詹锳《李白诗文系年》:为去朝以后所作,不知确在何年,姑系于此(指天宝八载)。
《劳劳亭》
天下伤心处,劳劳送客亭。
春风知别苦,不遣柳条青。
翻译
天下最伤心的地方,就是这送别的劳劳亭。
春风也会意离别的痛苦,不催这柳条儿发青。
赏析
此诗的前两句天下伤心处,劳劳送客亭,诗人以极其洗练的笔墨、高度概括的手法,破题而入,直点题旨。
单就句意而言,这两句就是屈原《楚辞·九歌·少司命》所说的悲莫悲兮生别离和江淹《别赋》所说的黯然销魂者,唯别而已矣。
但诗人既以亭为题,就超越一步、透过一层,不说天下伤心事是离别,只说天下伤心处是离亭。
这样直中见曲,越过了离别之事来写离别之地,越过了送别之人来写送别之亭,立言就更高妙,运思就更超脱。
而读者自会因地及事,由亭及人。
不过,这首诗的得力之处却非上面这两句,而是它的后两句。
在上两句诗里,诗人为了有力地展示主题、极言离别之苦,指出天下伤心之地是离亭,也就是说天下伤心之事莫过于离别,已经把诗意推到了高峰,似乎再没有什么话好说,没有进一步盘旋的余地了。
如果后两句只就上两句平铺直叙地加以引伸,全诗将纤弱无力,索然寡味。
而诗人才思所至,就亭外柳条未青之景,陡然转过笔锋,以春风知别苦,不遣柳条青这样两句,别翻新意,另辟诗境。
这一出人意表的神来之笔,出自诗人的丰富联想。
《文心雕龙·物色篇》说:诗人感物,联类不穷。
诗思往往是与联想俱来的。
诗人在构思时,要善于由甲及乙,由乙及丙。
联类越广,转折和层次越多,诗篇就越有深度,也越耐人寻味。
王之涣的《送别》诗杨柳东风树,青青夹御河。
近来攀折苦,应为别离多,也是从杨柳生意,构思也很深曲;但就诗人的联想而言,只不过因古时有杨柳送别习俗,就把送别与杨柳这两件本来有联系的事物联系在了一起,而诗中虽然说到杨柳是东风树,却没有把送别一事与东风相联。

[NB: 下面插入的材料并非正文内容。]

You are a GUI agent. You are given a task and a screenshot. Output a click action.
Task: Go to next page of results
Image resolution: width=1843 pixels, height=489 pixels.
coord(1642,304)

李白的这两句诗却不仅因送别想到折柳,更因杨柳想到柳眼拖青要靠春风吹拂,从而把离别与春风这两件本来毫不相干的事物联在了一起。
如果说王诗的联想还是直接的,那么李诗的联想则是间接的,其联想之翼就飞得更远了。
应当说,在古代诗歌中,从送别写到折柳,在从折柳写到春风的诗,并非绝无仅有。
杨巨源的《折杨柳》诗水边杨柳曲尘丝,立马烦君折一枝。
惟有春风最相惜,殷勤更向手中吹,写得也具见巧思,但与李白这两句相比,就显得巧而不奇。
李白的这两句诗是把联想和奇想结合为一的。
诗人因送别时柳条未青、无枝可折而生奇想,想到这是春风故意不吹到柳条,故意不让它发青,而春风之所以不让柳条发青,是因为深知离别之苦,不忍看到人间折柳送别的场面。
从诗人的构思说,这是联想兼奇想;而如果从艺术手法来说,这是托物言情,移情于景,把本来无知无情的春风写得有知有情,使它与相别之人同具惜别、伤别之心,从而化物为我,使它成了诗人的感情化身。